■ Work instruction ■
In the records below, find the line containing "The width and". Output it and every line after it to the end, unchanged, with no pictures.

BEGIN

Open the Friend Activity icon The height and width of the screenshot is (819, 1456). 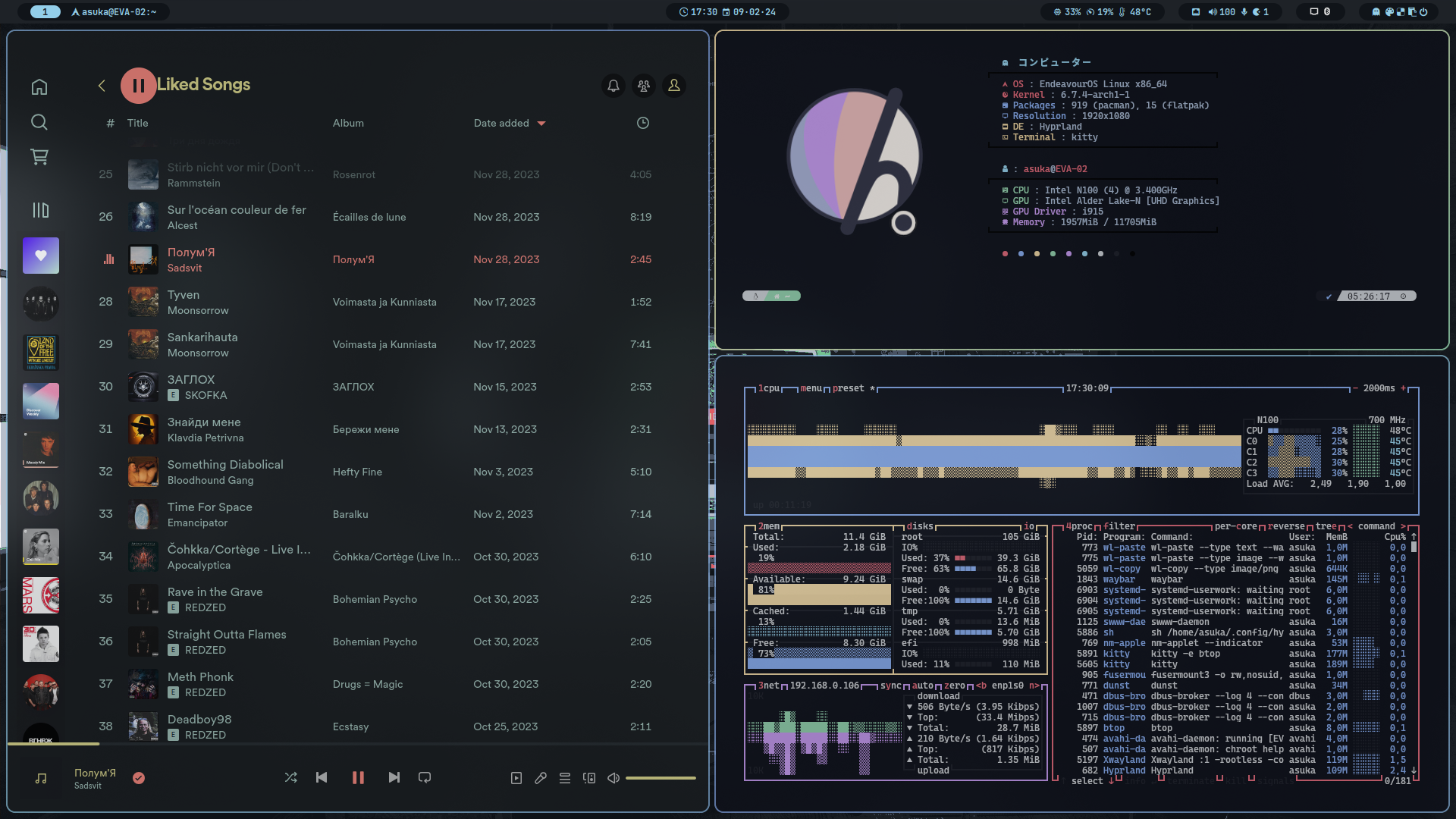644,86
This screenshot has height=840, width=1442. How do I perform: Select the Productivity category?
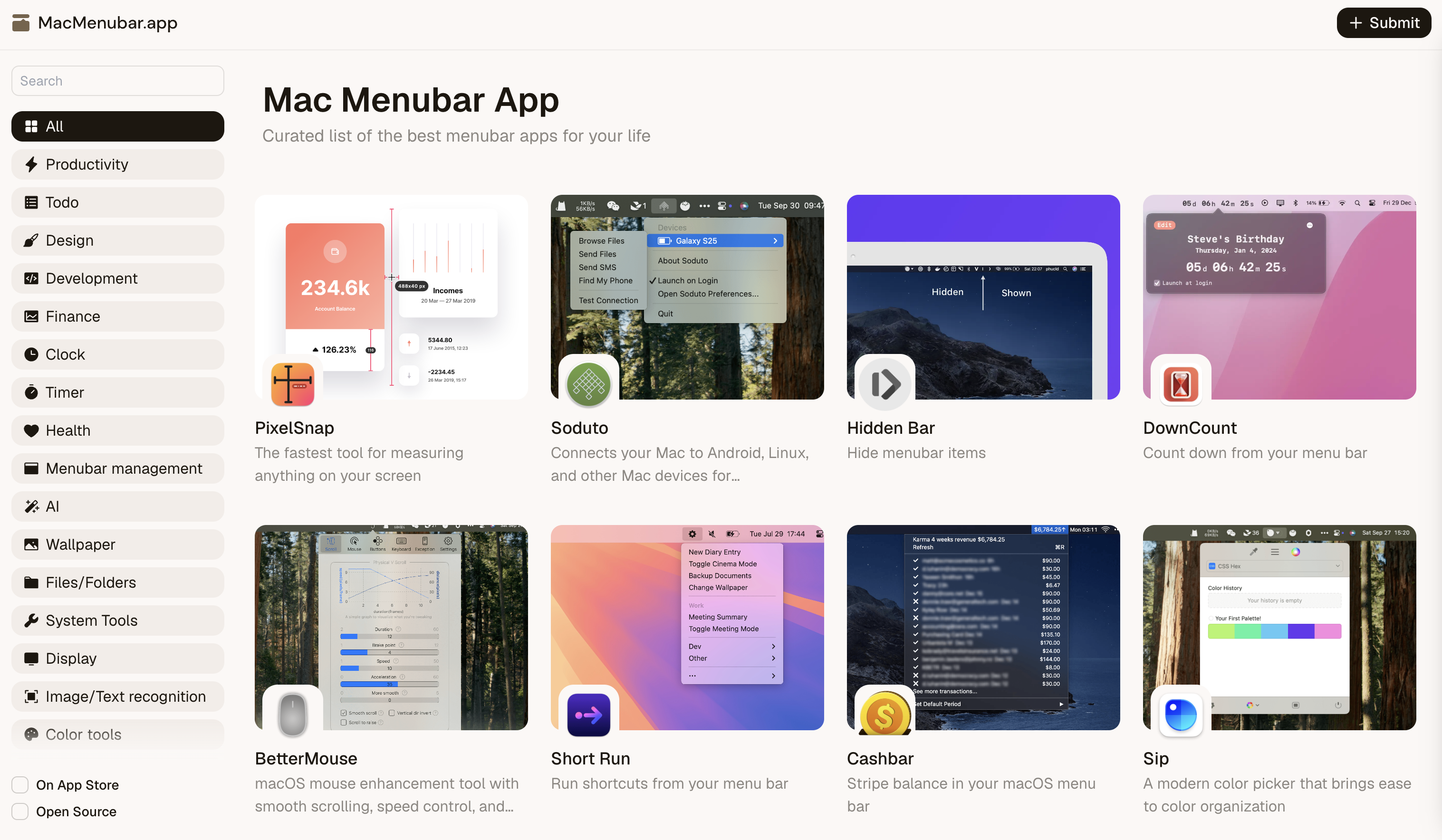coord(117,164)
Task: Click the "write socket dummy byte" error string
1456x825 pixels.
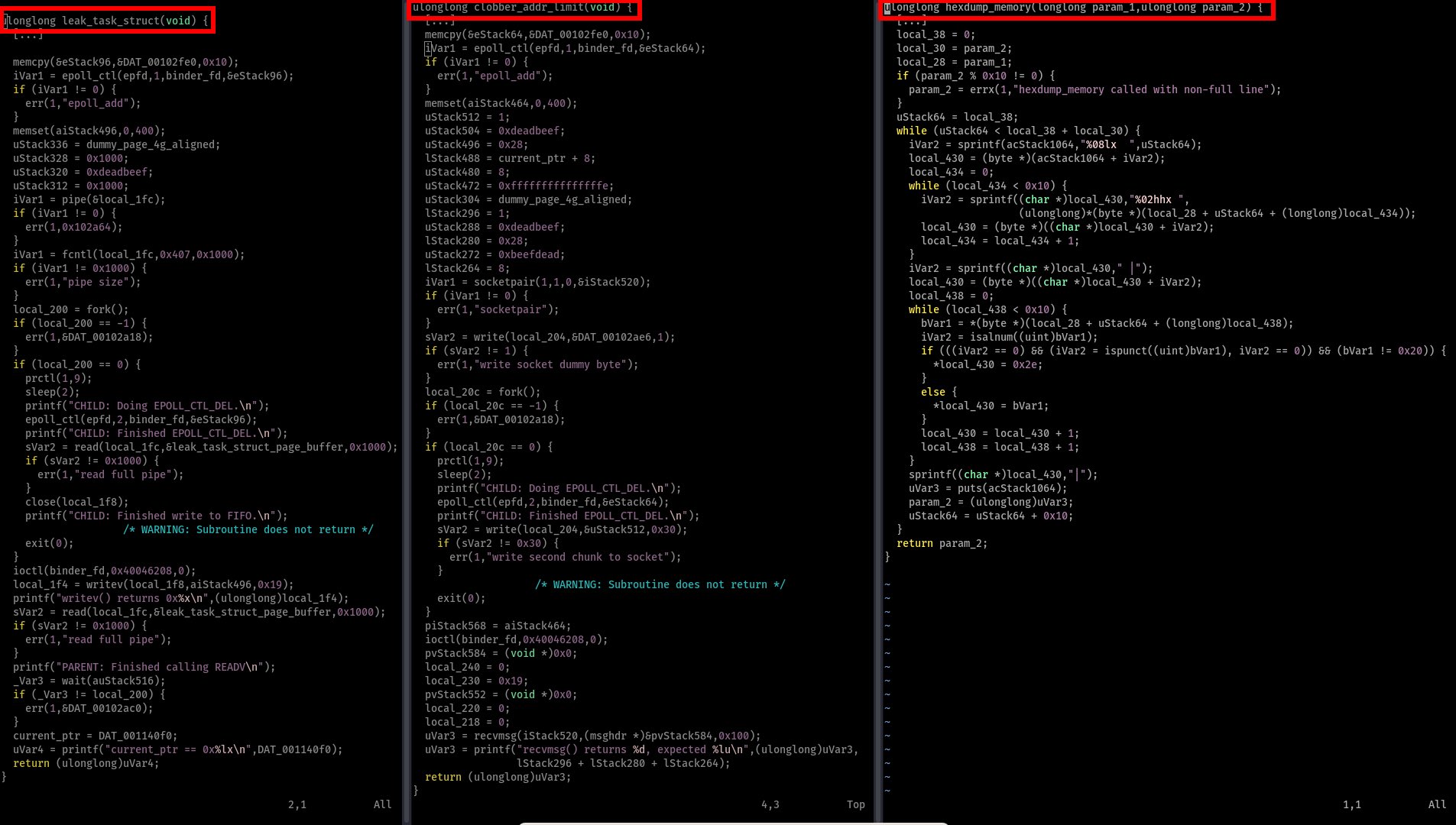Action: coord(550,364)
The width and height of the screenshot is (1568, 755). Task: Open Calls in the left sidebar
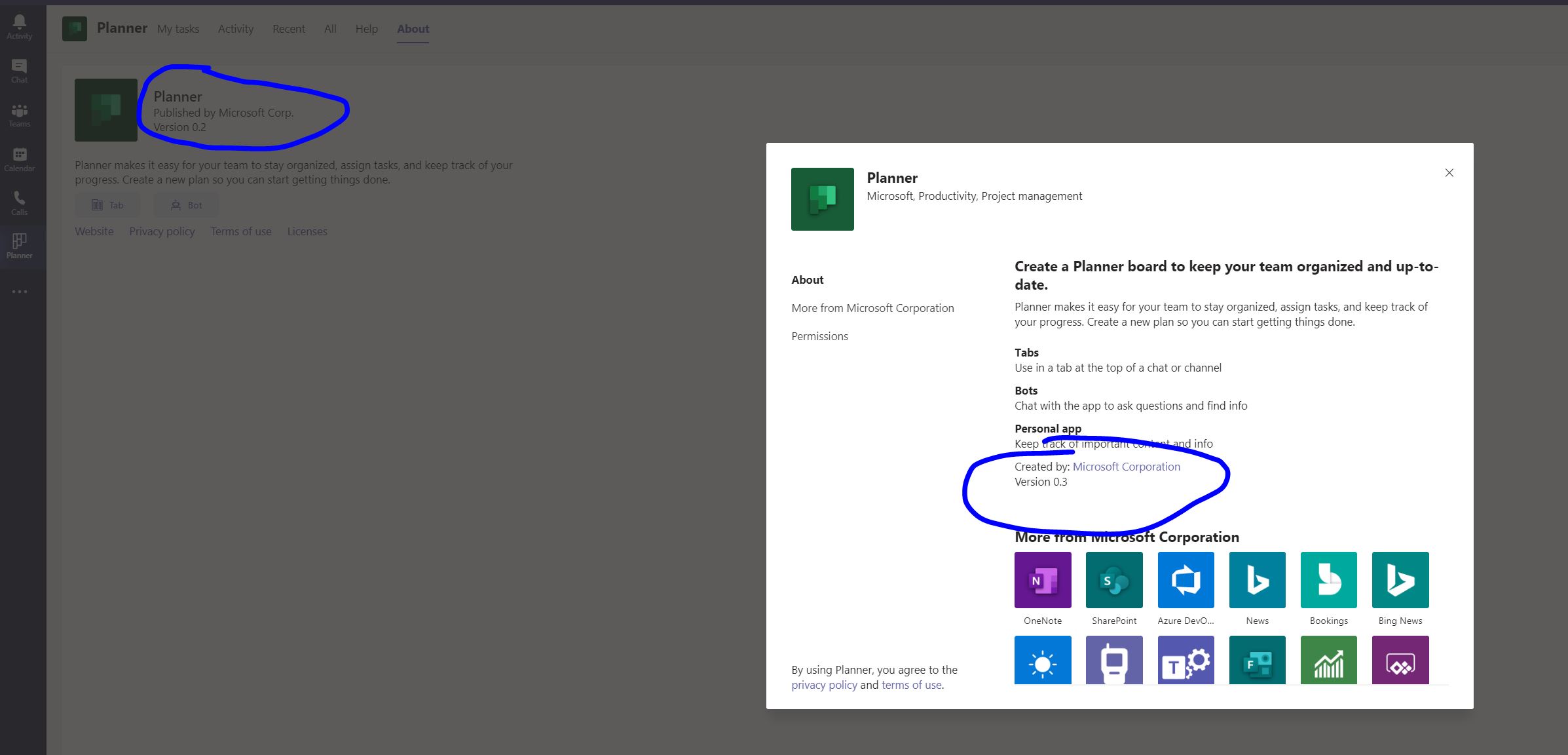pos(19,203)
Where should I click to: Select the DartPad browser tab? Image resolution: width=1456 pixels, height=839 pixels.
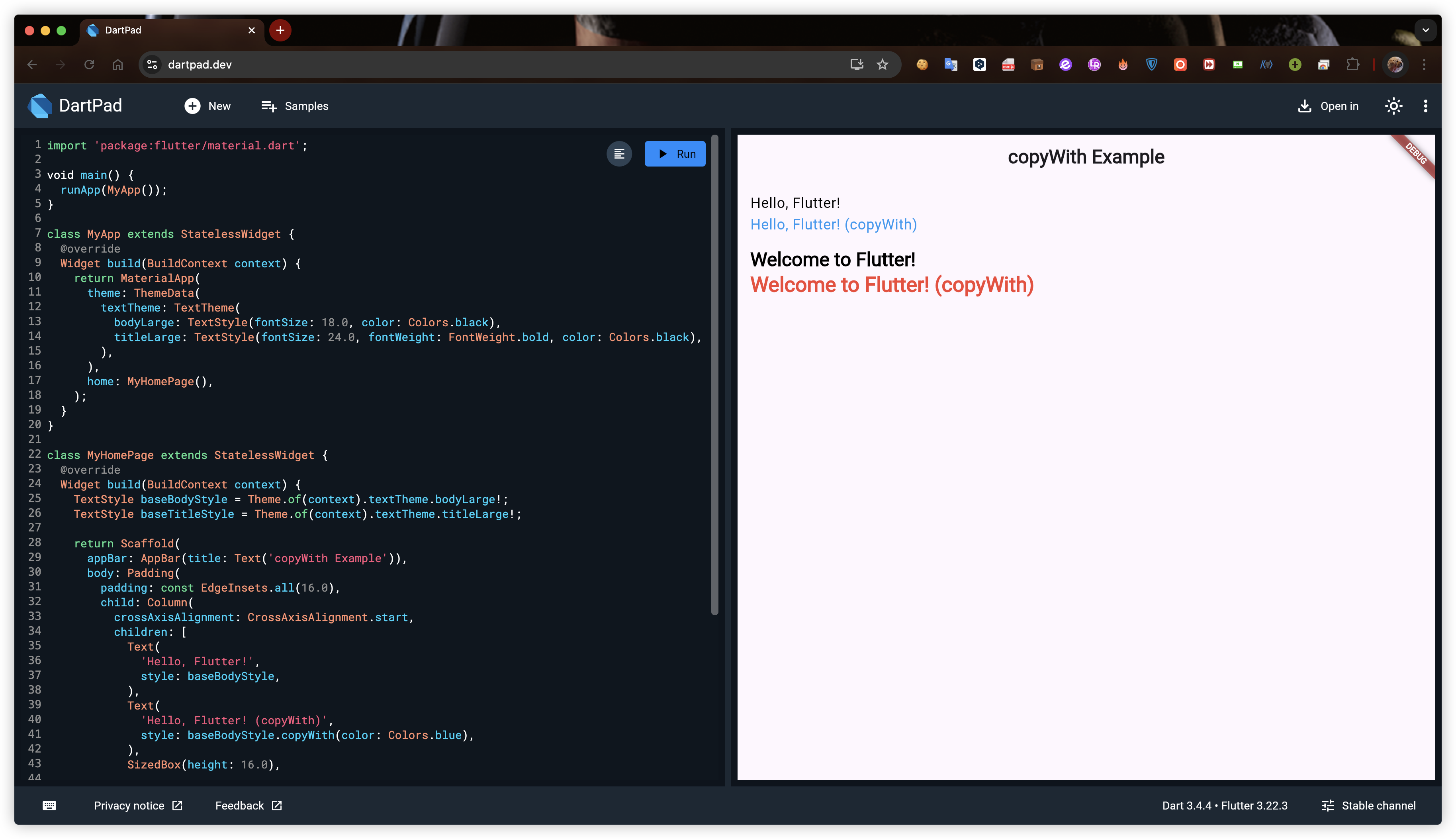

END

■ Finished exercise ■
The width and height of the screenshot is (1568, 755). Task: Open Calls in the left sidebar
pos(19,203)
Where should I click to: Select the DartPad browser tab? Image resolution: width=1456 pixels, height=839 pixels.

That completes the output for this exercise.